Fluent-bit: Fluent-bit in K8s stops sending logs to elastic after a few hours

Created on 19 Jun 2018 · 19Comments · Source: fluent/fluent-bit

Fluentbit stops sending logs to Elasticsearch after several hours without telling me why. Fluent-bit docker is not crashing. It just stops doing what it shoud do. What could be the reason? I can't figure out why. It happens in every of the 3 cluster.
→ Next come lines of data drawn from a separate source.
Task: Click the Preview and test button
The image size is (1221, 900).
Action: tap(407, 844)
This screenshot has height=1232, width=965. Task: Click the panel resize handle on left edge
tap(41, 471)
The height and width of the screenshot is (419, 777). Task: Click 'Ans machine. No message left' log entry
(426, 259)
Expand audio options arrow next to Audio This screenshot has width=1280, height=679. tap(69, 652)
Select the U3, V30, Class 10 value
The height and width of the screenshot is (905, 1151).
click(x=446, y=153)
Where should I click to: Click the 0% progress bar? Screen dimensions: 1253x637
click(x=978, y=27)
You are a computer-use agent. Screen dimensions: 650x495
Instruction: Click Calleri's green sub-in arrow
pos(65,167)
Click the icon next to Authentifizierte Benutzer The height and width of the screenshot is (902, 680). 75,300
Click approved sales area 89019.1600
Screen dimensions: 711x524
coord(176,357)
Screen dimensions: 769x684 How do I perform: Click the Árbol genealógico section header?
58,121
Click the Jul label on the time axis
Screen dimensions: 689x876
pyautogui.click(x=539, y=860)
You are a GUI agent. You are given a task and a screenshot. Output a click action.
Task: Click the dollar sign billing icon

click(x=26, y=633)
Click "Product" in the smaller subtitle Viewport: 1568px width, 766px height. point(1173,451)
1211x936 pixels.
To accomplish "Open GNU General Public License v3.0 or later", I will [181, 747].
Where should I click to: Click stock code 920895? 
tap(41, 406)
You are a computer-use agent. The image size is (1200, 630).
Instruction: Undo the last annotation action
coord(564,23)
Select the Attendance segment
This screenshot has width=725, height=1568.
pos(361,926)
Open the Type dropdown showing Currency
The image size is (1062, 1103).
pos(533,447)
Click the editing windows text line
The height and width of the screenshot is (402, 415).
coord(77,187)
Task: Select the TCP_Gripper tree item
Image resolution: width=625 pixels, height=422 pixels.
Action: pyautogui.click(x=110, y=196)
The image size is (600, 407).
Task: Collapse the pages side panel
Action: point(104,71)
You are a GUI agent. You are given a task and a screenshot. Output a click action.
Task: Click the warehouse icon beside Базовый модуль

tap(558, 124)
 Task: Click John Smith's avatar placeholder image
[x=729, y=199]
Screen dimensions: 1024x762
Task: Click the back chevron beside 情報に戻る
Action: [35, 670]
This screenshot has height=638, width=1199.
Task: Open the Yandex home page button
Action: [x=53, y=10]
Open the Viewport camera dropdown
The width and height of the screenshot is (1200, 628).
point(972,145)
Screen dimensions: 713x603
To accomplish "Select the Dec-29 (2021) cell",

Situation: 3x (14 nodes k8s cluster (including 3 masters))
Version fluent-bit: 0.13.3
Kubernetes version: 1.8.4
Node OS: Red Hat 7.4 Maipo

Resource limits k8s:
"resources": { "limits": { "cpu": "100m", "memory": "1Gi" }, "requests": { "cpu": "100m", "memory": "512Mi" } }

Configuration:

[SERVICE]
Flush 1
Daemon Off
Log_Level debug

[INPUT]
Buffer_Chunk_Size 1MB
Buffer_Max_Size 25MB
DB /var/log/containers/fluent-bit.db
Exclude_Path kube-system.log
Mem_Buf_Limit 25MB
Name tail
Parser json
Path /var/log/containers/.log
Refresh_Interval 5
Skip_Long_Lines On
Tag kube.services.

[FILTER]
K8S-Logging.Parser On
K8S-Logging.exclude True
Kube_URL https://${KUBERNETES_SERVICE_HOST}:443
Match kube.*
Merge_JSON_Log On
Name kubernetes
tls.verify Off

[PARSER]
Decode_Field_As escaped log
Format json
Name json
Time_Format %Y-%m-%dT%H:%M:%S %z
Time_Key time

[OUTPUT]
Host xxx.xxx.xxx.xxx
Include_Tag_Key true
Logstash_DateFormat %G.%V
Logstash_Format On
Logstash_Prefix k8s-services-tst
Match kube.services.*
Name es
Port 9200
Retry_Limit False

bug fixed

Source

marckamerbeek

👍1

Most helpful comment

we have a similar issue where fluent-bit stops tracking a few applications after a few hours. we use fluent-bit in eks, to push logs to stackdriver. on further investigation this is what i found out.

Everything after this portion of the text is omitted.